EXTRACTED RECORDS —
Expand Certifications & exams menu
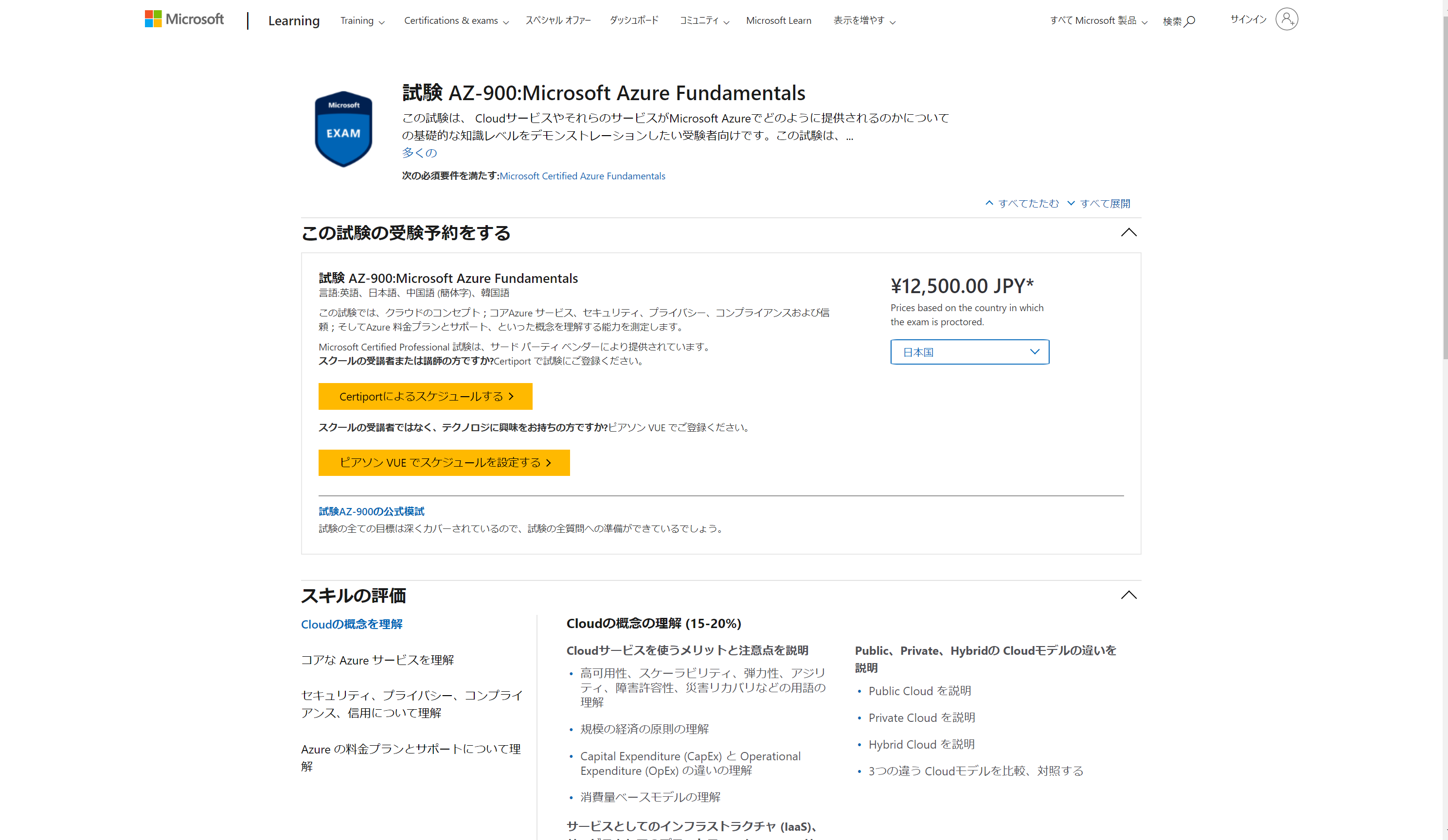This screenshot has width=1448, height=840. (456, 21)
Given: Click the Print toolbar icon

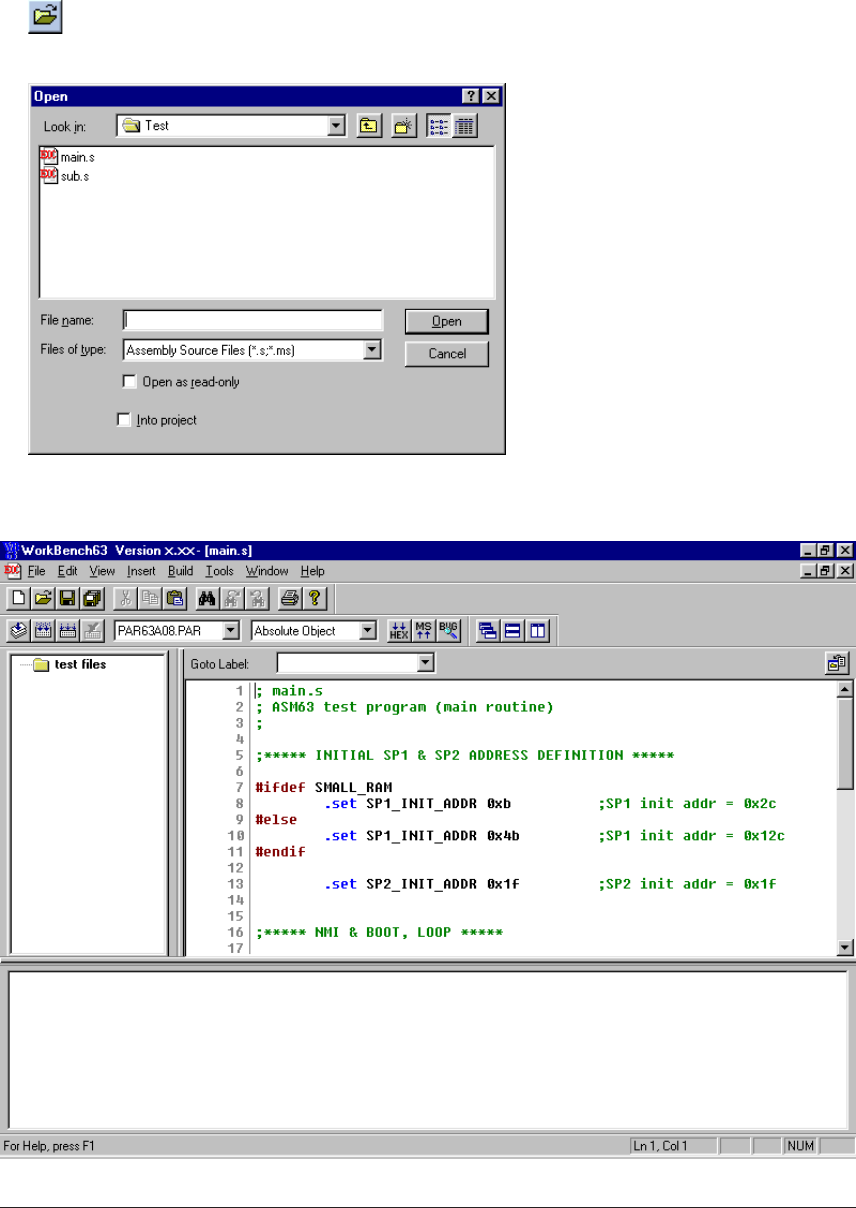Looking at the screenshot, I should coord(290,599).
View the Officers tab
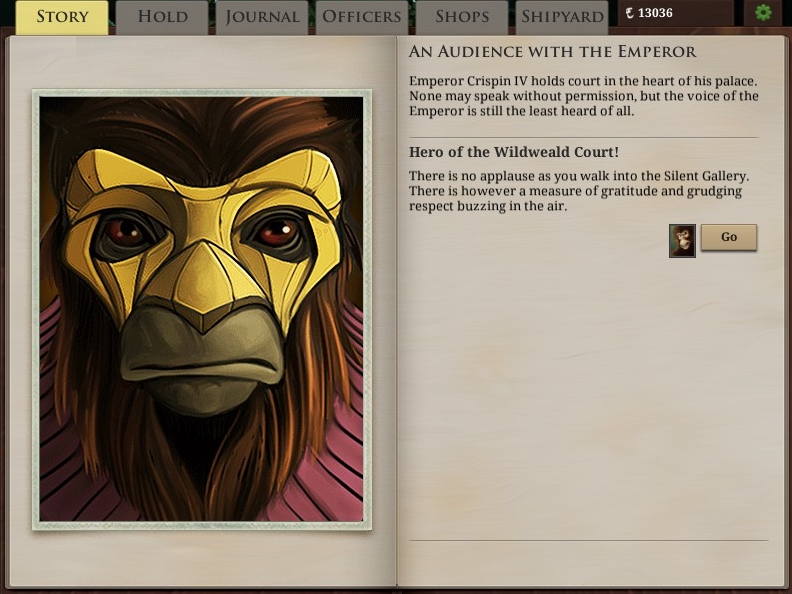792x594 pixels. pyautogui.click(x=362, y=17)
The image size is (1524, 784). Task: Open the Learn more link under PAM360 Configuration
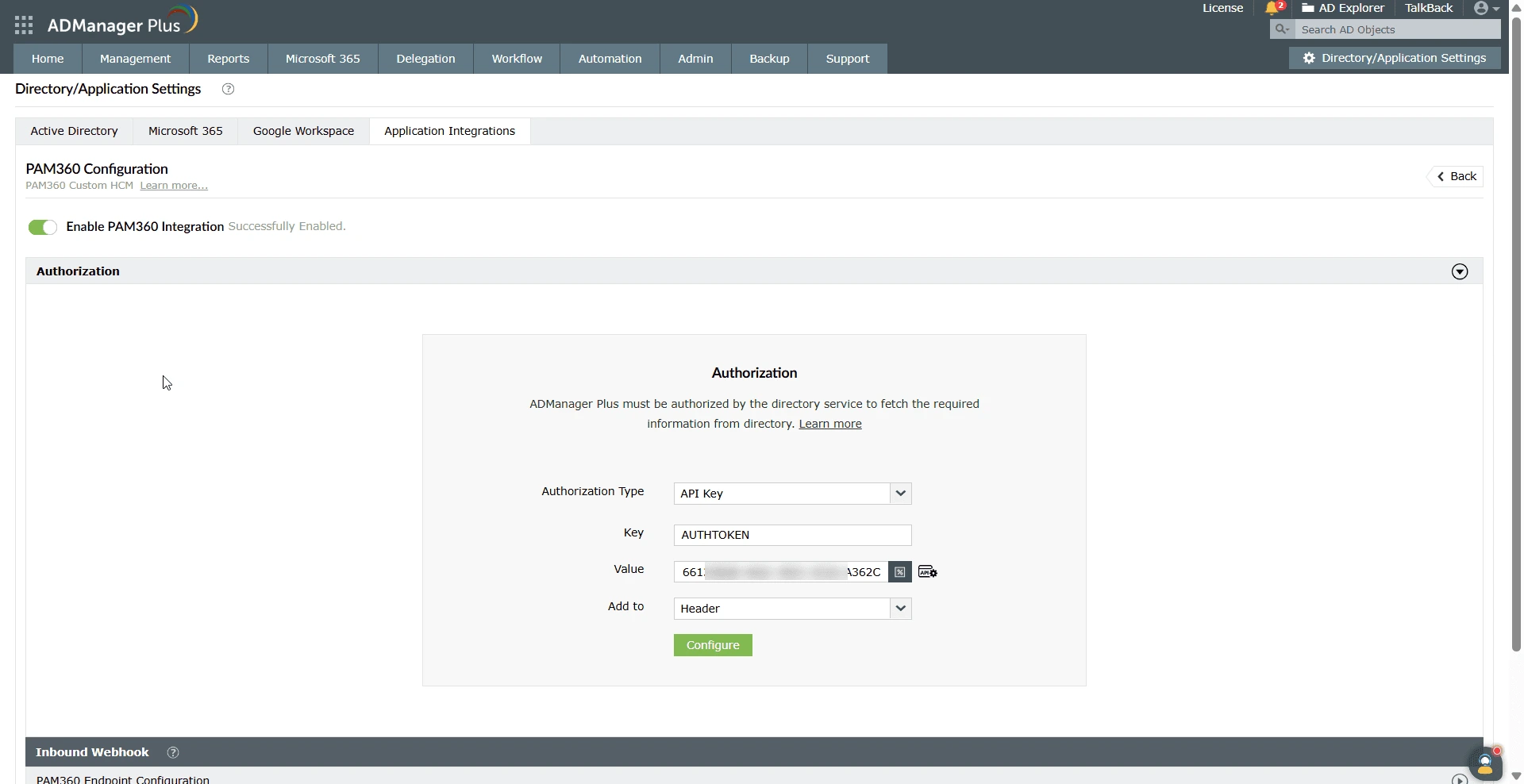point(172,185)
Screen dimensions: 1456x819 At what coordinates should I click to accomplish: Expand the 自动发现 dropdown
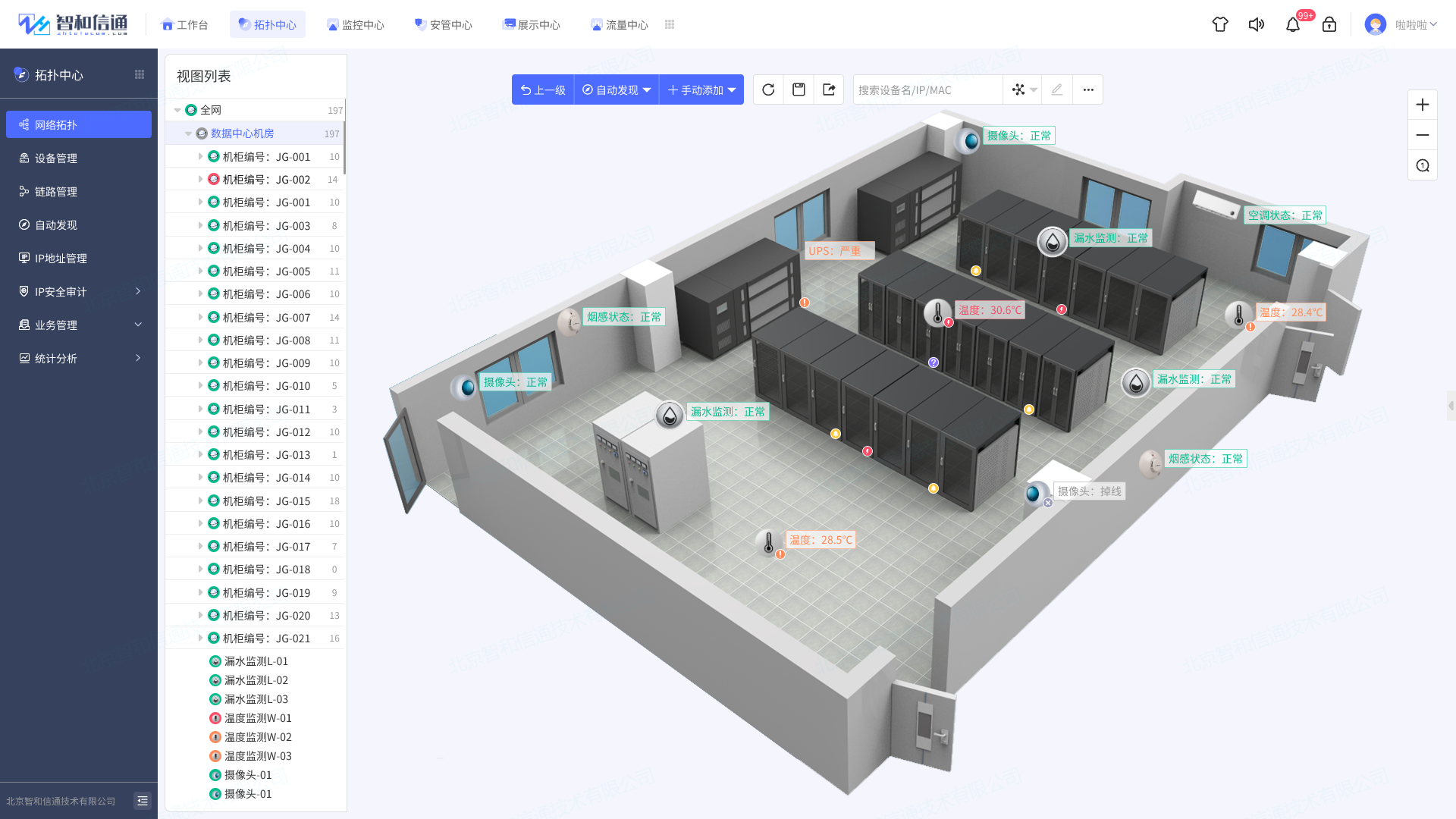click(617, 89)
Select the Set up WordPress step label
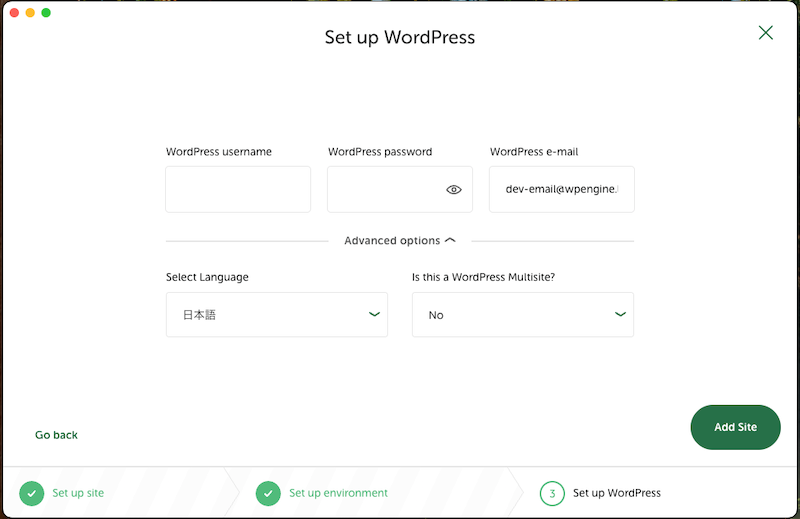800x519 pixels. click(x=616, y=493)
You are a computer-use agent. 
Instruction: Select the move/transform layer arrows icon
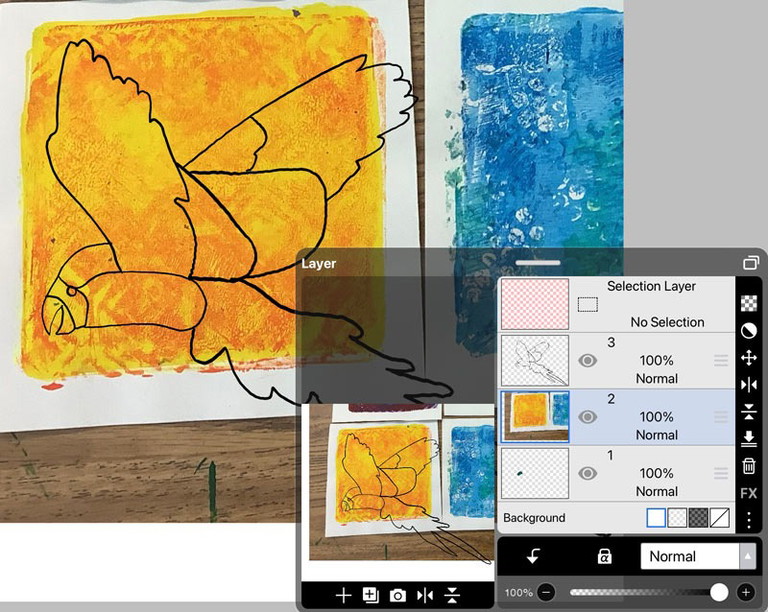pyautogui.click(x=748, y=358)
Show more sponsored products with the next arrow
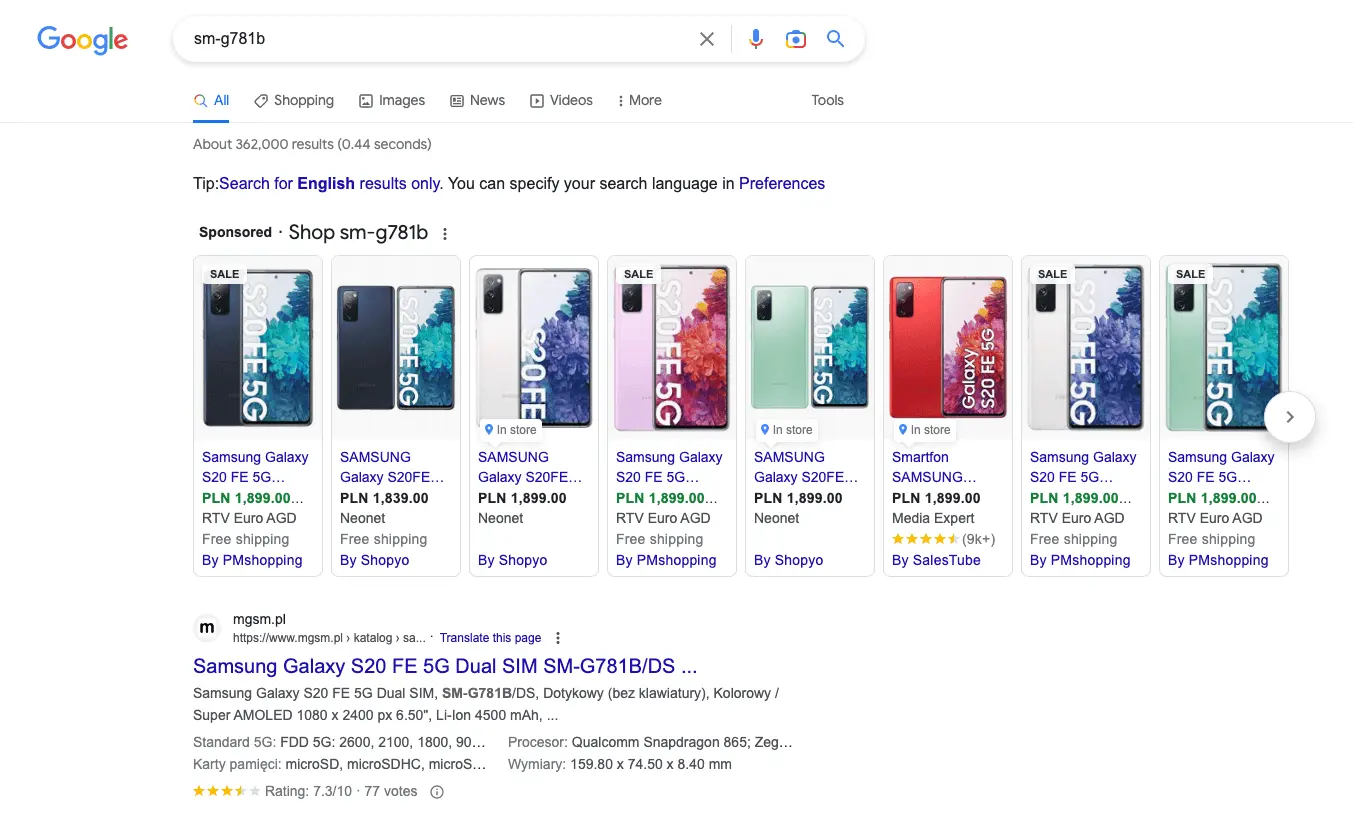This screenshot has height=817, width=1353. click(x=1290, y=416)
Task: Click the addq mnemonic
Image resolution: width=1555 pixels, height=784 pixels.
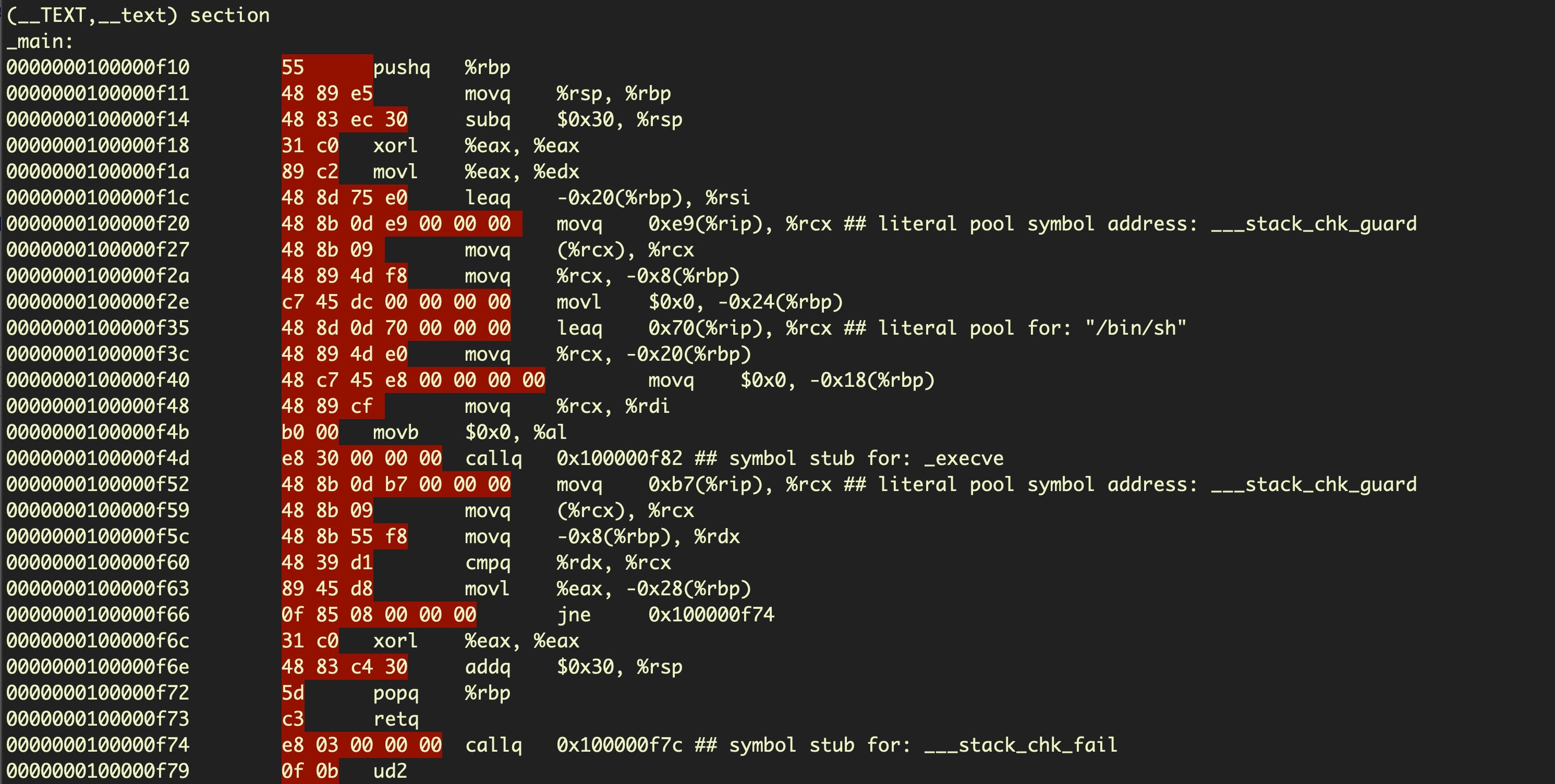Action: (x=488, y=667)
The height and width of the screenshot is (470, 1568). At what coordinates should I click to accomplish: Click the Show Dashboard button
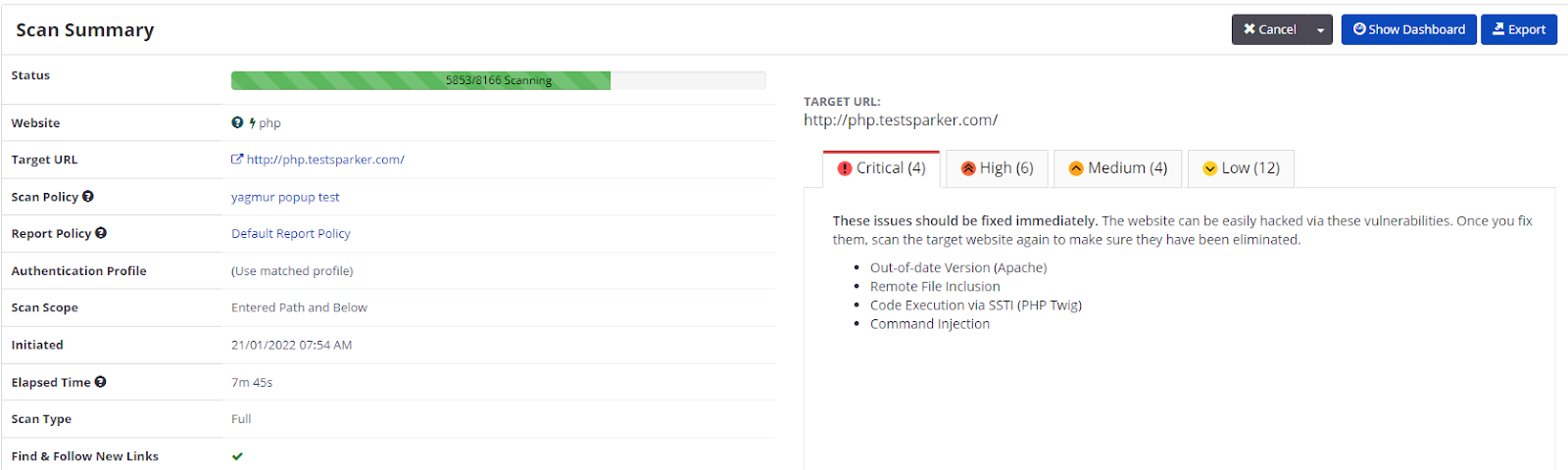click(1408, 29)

GIVEN INSTRUCTION — Copy out every line of the records above word for word, leaving out the pictures.

THE RESPONSE —
Expand Certifications & exams menu
This screenshot has width=1448, height=840. (456, 21)
Given: Click the Print toolbar icon

Looking at the screenshot, I should coord(290,599).
View the Officers tab
792x594 pixels. pyautogui.click(x=362, y=17)
The image size is (1524, 784). Task: Open the Learn more link under PAM360 Configuration
point(172,185)
Screen dimensions: 1456x819 At what coordinates should I click to accomplish: Expand the 自动发现 dropdown
click(617, 89)
Select the Set up WordPress step label
800x519 pixels. click(x=616, y=493)
You are a computer-use agent. 
Instruction: Select the move/transform layer arrows icon
pyautogui.click(x=748, y=358)
Show more sponsored products with the next arrow
This screenshot has height=817, width=1353. click(x=1290, y=416)
Task: Click the addq mnemonic
Image resolution: width=1555 pixels, height=784 pixels.
Action: (x=488, y=667)
The height and width of the screenshot is (470, 1568). At what coordinates should I click to accomplish: Click the Show Dashboard button
click(1408, 29)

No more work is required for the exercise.